Upon returning to the village, we learned that the bus we planned to take to Dahab, our next destination, was indefinitely out of service (really– we’re beyond the simple scam phase), so we hired a taxi for the 3-hour journey. Our Bedouin driver was a nice man, and his reply of “Dahab, inshallah (God willing),” to each police checkpoint inquiry on our destination never ceased to crack me up. (Life, Egyptians wisely note, is never totally under our control, is it?)

Despite all its raves along the tourist trail, Dahab was a disappointment. A small resort town on the edge of the Red Sea catering primarily to budget and independent travelers, it reminded Matteo and I of a sort of Egyptian Las Vegas. (And that’s not a compliment.) The long promenade was lined with kitschy souvenir shops selling the usual lewd T-shirts (think camels in a variety of sex positions) and other overpriced and aesthetically-offensive tourist crap, and the water was bordered by restaurants that looked great with their trendy Bedouin-style cushions and low tables but, as we soon discovered, served terrible food.

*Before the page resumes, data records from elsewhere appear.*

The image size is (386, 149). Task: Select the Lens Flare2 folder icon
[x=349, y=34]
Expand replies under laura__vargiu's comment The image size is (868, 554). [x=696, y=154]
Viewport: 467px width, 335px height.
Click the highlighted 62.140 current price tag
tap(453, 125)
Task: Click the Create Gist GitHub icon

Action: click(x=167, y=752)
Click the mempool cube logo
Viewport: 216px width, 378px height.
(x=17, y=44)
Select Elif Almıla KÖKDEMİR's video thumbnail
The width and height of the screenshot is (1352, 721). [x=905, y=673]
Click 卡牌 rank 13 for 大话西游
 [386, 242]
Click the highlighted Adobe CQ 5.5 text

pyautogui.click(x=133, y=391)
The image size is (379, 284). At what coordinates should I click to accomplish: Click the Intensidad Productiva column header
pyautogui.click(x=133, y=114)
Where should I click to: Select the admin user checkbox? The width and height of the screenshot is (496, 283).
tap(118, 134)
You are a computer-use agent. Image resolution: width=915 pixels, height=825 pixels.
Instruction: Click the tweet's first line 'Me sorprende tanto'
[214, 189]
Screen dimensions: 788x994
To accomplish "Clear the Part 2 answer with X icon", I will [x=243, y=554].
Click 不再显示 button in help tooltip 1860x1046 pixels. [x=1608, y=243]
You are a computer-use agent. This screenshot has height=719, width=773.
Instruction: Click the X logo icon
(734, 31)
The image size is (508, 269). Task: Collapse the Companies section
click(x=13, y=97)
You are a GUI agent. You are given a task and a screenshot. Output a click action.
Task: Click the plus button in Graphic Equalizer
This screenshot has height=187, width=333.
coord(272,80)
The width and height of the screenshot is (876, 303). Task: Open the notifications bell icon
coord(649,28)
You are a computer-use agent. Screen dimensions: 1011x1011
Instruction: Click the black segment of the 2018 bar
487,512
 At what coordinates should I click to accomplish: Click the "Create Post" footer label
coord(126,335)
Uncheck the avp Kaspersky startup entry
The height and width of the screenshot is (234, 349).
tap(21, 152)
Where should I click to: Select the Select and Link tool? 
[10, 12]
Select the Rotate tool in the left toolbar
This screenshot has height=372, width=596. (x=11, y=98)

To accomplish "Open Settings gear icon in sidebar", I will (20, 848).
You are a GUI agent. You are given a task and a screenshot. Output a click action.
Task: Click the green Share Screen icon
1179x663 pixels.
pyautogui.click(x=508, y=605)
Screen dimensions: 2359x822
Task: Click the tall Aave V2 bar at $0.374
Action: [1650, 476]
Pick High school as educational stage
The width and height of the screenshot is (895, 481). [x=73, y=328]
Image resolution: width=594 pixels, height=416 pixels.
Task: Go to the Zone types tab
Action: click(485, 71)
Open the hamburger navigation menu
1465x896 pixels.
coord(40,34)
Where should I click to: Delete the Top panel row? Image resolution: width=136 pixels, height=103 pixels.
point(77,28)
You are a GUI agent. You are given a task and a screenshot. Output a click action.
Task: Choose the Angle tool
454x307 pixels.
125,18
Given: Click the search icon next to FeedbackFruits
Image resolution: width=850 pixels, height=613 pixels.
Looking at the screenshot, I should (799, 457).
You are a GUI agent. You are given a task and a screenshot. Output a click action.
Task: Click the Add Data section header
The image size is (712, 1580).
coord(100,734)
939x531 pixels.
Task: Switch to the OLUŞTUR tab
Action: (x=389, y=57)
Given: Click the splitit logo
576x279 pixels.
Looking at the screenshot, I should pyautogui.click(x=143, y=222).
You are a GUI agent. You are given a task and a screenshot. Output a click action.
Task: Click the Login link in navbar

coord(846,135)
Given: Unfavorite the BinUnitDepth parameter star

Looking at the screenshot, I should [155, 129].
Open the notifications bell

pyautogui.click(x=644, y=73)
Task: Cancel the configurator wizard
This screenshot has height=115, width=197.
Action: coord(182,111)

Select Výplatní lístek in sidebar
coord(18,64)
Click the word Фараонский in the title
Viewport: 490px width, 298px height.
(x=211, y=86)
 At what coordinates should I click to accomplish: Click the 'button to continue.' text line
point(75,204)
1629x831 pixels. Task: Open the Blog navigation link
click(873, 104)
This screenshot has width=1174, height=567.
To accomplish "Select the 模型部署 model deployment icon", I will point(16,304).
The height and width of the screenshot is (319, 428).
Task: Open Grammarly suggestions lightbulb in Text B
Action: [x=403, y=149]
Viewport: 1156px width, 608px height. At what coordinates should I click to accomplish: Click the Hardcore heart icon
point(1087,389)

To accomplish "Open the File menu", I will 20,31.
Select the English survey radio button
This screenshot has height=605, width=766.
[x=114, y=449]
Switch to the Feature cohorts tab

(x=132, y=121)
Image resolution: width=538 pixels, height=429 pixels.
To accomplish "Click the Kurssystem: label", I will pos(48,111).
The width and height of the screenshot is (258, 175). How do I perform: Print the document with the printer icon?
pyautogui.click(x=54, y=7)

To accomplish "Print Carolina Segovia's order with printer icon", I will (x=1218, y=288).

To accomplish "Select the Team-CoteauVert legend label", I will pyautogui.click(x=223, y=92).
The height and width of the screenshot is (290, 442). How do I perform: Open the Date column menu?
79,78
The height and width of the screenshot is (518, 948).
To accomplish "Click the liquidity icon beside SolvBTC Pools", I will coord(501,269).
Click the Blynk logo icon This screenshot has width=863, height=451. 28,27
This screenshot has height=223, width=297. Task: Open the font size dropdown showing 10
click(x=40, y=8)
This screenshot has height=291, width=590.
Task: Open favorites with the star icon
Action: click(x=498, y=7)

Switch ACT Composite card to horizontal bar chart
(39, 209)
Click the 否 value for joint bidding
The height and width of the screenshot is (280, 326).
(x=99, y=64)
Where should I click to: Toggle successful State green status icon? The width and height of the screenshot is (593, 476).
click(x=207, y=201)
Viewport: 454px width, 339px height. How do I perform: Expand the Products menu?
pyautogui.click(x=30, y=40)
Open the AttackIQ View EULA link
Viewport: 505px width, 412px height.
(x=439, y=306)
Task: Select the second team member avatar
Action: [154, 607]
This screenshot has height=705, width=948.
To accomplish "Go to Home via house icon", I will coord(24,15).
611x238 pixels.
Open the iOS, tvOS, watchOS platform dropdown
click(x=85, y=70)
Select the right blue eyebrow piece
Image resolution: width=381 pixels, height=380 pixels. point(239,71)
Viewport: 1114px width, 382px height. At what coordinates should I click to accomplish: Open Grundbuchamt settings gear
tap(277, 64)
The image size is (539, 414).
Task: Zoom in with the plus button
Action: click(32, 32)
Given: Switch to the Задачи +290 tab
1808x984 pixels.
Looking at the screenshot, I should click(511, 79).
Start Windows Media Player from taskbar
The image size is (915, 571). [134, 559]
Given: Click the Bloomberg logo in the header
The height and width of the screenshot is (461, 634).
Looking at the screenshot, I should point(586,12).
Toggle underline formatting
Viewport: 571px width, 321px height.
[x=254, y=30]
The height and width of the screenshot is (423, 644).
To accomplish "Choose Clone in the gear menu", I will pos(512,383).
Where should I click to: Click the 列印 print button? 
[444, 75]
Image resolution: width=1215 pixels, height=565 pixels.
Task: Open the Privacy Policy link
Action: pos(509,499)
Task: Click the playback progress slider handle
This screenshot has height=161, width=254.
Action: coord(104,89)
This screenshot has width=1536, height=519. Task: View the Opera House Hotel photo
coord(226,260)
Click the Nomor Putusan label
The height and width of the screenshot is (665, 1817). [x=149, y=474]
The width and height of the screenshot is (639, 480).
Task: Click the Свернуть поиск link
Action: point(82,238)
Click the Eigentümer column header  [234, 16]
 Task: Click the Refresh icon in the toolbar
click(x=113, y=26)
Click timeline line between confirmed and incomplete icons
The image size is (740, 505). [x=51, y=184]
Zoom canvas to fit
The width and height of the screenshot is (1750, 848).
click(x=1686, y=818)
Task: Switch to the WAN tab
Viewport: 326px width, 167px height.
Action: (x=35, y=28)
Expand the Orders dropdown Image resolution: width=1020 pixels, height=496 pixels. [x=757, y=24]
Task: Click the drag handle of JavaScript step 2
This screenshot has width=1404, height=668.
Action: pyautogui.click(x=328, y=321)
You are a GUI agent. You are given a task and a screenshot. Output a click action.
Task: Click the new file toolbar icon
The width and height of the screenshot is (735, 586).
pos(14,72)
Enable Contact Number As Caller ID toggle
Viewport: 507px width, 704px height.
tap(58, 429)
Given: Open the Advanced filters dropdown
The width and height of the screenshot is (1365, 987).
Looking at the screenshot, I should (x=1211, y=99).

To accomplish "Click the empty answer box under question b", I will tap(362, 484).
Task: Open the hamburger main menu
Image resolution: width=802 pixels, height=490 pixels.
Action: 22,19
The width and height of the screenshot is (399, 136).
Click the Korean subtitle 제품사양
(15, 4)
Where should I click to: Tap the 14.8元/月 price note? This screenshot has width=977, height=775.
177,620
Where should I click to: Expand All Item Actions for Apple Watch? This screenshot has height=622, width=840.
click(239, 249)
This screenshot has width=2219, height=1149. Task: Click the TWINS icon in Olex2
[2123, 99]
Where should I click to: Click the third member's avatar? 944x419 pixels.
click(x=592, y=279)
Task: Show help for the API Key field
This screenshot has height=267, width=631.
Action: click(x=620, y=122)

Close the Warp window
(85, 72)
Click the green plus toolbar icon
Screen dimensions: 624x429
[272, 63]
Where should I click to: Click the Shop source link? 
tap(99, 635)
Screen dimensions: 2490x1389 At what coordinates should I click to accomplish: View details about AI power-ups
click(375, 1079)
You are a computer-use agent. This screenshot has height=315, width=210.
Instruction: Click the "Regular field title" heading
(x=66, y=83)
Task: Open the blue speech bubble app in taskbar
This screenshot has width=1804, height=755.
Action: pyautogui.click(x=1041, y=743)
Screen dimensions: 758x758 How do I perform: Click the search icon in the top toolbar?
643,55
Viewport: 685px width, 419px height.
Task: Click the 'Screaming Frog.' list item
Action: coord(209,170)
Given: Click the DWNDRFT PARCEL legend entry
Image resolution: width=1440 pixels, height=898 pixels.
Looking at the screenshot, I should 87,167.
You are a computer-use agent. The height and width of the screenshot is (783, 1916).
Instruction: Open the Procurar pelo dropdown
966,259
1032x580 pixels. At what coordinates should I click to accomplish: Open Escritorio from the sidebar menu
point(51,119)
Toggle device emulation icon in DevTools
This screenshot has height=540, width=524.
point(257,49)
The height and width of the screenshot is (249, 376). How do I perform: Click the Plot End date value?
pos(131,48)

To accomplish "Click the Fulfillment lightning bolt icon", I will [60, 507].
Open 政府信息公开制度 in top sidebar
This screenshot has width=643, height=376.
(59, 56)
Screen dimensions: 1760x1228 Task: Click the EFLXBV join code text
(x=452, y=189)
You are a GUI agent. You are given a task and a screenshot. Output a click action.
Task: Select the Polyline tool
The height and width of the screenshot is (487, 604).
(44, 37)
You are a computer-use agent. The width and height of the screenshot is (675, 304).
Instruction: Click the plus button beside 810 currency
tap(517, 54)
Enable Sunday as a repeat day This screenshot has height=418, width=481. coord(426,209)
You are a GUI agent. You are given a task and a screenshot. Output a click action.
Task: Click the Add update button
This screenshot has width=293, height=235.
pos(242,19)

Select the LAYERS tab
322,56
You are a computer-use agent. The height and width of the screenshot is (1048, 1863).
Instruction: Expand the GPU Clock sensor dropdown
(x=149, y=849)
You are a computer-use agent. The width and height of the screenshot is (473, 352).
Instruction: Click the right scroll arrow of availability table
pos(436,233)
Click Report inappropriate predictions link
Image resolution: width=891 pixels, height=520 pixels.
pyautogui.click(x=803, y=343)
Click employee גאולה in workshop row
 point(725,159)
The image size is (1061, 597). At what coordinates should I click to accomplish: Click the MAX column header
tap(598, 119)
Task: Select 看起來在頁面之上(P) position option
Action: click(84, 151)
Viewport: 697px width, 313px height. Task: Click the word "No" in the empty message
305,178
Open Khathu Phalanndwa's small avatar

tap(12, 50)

Apart from the shop owners, there wasn’t an Egyptian in sight; instead, there were lots of Europeans and Russians whose scantily-clad bodies seemed completely scandalous.

But we weren’t in Dahab for the town– we were there to dive at some of the amazing sites off the coast. And, for a day, we did just that. Unfortunately for me, however, I had problems equalizing the air in my ear canals during the beginning of the first of my two scheduled dives. (At one horrible point, it felt like my head was in a vice, but then I heard that reassuring “pop!” of air from my ears and felt fine enough to continue the rest of the dive.) After emerging from the water, it felt like my ears were full of cotton and I decided to sit out the second dive and jealously watched Matteo go back in. The next day, one of my ears was feeling a little sore, so I went to the doctor and discovered that I had injured my middle ear canal and would need four days to heal. And that, sadly, was the end of diving for me. (For now.)

(A side note: during this time, I was also practically crippled from the St. Katherine’s climb. My calves were sore for an entire week– so much so that I climbed stairs with the same posture and care that very old women have when they board a bus. It just wasn’t my week for physical fitness.)

From Dahab, we took a bus to Sharm el-Sheik (another resort town about an hour and a half away) and, after finding it to be more of a tacky strip mall than Dahab, hurried on to the ferry for Hurgada, a town on the western coast of the Red Sea which I will henceforth remember as the place where people load skinned carcasses into unlined trunks. From there, it was a bus to our real destination, Upper Egypt and the temples of Luxor.

Our arrival in Upper Egypt seems like a good place to stop for now. Stories about Luxor, Aswan, Abu Simbel, and my current destination of Alexandria are coming soon.